The present embodiment can be modified and implemented as follows. The present embodiment and the following modified examples can be implemented in combination with each other within a technically consistent range.
Although the first EGR cooler 40 is formed of an aluminum alloy, it may be formed of another acid resistant material.

  -The condensed water generated in the second EGR cooler 41 does not easily contain an alkaline component or an acidic component. Therefore, the second EGR cooler 41 may be made of a material other than the alkali resistant material.

  The second EGR valve 61 was the same valve as the first EGR valve 60, but the second EGR valve 61 has a different flow rate characteristic from the first EGR valve 60 (that is, the correspondence between the valve opening degree and the gas flow rate is different). Different valves). Even in this case, the time required for the first EGR valve 60 and the second EGR valve 61 to change from the open state to the closed state is shorter than that in the case where only one system of EGR passages is provided. The same effect as 4) can be obtained.

  When executing the exhaust gas recirculation control, the first EGR valve 60 and the second EGR valve 61 are set to have the same opening, but they may be controlled to have different opening. Even in this case, the time required for the first EGR valve 60 and the second EGR valve 61 to change from the open state to the closed state is shorter than that in the case where only one system of EGR passages is provided. The same effect as 4) can be obtained.

  As an example of the second boiling point BTs which is the boiling point of the acidic component, 290 degrees which is the boiling point of sulfuric acid is mentioned, but the boiling point of other acidic components, for example, 110 degrees which is the boiling point of hydrochloric acid may be used as the second boiling point BTs. Good.

The first EGR cooler 40 and the second EGR cooler 41 were water-cooled, but any other method (such as an air-cooled type) may be used as long as the cooling capacities CA and CB can be satisfied.
As shown in FIG. 3, the exhaust side EGR passage 30 and the exhaust side branch passage 31 are omitted. Then, the first exhaust side passage 32 connected to the first EGR cooler 40 is connected to the exhaust passage 15 on the downstream side of the three-way catalyst 17, and the second exhaust side passage 33 connected to the second EGR cooler 41 is connected to the third exhaust side passage 33. It may be connected to the exhaust passage 15 on the upstream side of the original catalyst 17. In this case, the EGR gas containing a large amount of acidic components flows into the second EGR cooler 41, and since the acidic components pass through the second EGR cooler 41 in a vaporized state, the EGR gas that has passed through the second EGR cooler 41. A large amount of acidic components are contained in GS2. On the other hand, the EGR gas containing a large amount of alkaline components flows into the first EGR cooler 40, and since the alkaline components pass through the first EGR cooler 40 in a vaporized state, the EGR gas GS1 passing through the first EGR cooler 40 becomes Will contain alkaline components.

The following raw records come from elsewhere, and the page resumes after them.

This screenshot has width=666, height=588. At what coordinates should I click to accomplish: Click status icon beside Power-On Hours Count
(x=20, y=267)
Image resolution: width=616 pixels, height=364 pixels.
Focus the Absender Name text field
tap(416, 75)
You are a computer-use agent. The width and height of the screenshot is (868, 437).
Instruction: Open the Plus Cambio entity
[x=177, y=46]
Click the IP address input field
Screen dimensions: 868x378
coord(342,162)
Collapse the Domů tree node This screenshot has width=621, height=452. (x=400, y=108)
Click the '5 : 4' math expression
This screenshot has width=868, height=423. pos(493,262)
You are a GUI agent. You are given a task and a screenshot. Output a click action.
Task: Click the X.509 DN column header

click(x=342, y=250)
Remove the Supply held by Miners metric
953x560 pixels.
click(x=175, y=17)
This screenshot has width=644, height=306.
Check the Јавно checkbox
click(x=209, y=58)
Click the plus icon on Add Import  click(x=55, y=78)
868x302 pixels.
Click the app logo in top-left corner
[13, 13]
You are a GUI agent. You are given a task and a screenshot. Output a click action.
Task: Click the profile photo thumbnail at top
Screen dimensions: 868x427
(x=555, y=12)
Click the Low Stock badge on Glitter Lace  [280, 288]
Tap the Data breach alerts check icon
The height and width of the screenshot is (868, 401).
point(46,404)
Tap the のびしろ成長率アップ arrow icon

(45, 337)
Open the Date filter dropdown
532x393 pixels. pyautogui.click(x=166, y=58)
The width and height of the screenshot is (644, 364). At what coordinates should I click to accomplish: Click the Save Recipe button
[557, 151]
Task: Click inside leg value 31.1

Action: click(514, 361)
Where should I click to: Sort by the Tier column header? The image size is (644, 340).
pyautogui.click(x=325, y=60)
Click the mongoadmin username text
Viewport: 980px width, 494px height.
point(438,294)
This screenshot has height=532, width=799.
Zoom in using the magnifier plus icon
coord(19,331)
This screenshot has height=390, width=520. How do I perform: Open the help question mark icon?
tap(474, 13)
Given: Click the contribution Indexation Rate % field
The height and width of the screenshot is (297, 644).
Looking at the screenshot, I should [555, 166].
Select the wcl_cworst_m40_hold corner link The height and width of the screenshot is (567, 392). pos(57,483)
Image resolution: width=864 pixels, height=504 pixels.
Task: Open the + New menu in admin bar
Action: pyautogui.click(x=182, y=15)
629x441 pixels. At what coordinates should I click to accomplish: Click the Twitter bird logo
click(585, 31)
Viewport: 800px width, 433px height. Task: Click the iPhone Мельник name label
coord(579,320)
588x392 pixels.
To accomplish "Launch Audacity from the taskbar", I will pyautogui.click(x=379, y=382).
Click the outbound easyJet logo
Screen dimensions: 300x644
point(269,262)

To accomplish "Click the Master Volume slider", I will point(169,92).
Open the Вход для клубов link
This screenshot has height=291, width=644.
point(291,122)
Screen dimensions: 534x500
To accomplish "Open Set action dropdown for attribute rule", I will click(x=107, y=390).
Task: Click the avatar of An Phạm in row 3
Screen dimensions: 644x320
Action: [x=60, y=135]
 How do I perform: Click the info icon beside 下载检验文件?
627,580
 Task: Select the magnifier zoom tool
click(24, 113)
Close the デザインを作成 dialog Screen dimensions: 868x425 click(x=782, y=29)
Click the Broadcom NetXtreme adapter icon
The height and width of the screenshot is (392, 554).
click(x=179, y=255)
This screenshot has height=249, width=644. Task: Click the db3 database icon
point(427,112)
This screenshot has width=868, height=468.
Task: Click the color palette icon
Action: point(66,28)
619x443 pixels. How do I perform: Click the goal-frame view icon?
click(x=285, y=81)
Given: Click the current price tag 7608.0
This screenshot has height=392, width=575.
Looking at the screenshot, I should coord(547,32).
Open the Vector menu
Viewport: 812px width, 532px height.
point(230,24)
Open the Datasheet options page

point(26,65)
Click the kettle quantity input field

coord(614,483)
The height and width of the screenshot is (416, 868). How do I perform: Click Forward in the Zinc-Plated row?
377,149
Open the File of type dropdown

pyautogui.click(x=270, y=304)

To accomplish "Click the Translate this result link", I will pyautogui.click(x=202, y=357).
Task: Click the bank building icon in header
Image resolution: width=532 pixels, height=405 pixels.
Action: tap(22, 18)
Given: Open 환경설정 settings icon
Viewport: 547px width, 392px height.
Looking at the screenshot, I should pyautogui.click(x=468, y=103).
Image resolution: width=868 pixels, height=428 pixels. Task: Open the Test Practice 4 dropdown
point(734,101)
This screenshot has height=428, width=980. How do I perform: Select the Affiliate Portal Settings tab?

As described above, in this modification, it becomes more clear whether the acidic component or the alkaline component is dominant in the components contained in the EGR gas after passing through the EGR cooler, and the same as in the above-described embodiment. The effect can be obtained.

  When the engine is cold, the second EGR cooler 41 may be preferentially used to introduce the EGR gas having a relatively high temperature into the intake air to stabilize the combustion of the air-fuel mixture. Further, the EGR gas having a relatively low temperature may be introduced into the intake air to lower the temperature of the combustion gas by preferentially using the first EGR cooler 40 when the engine is warm.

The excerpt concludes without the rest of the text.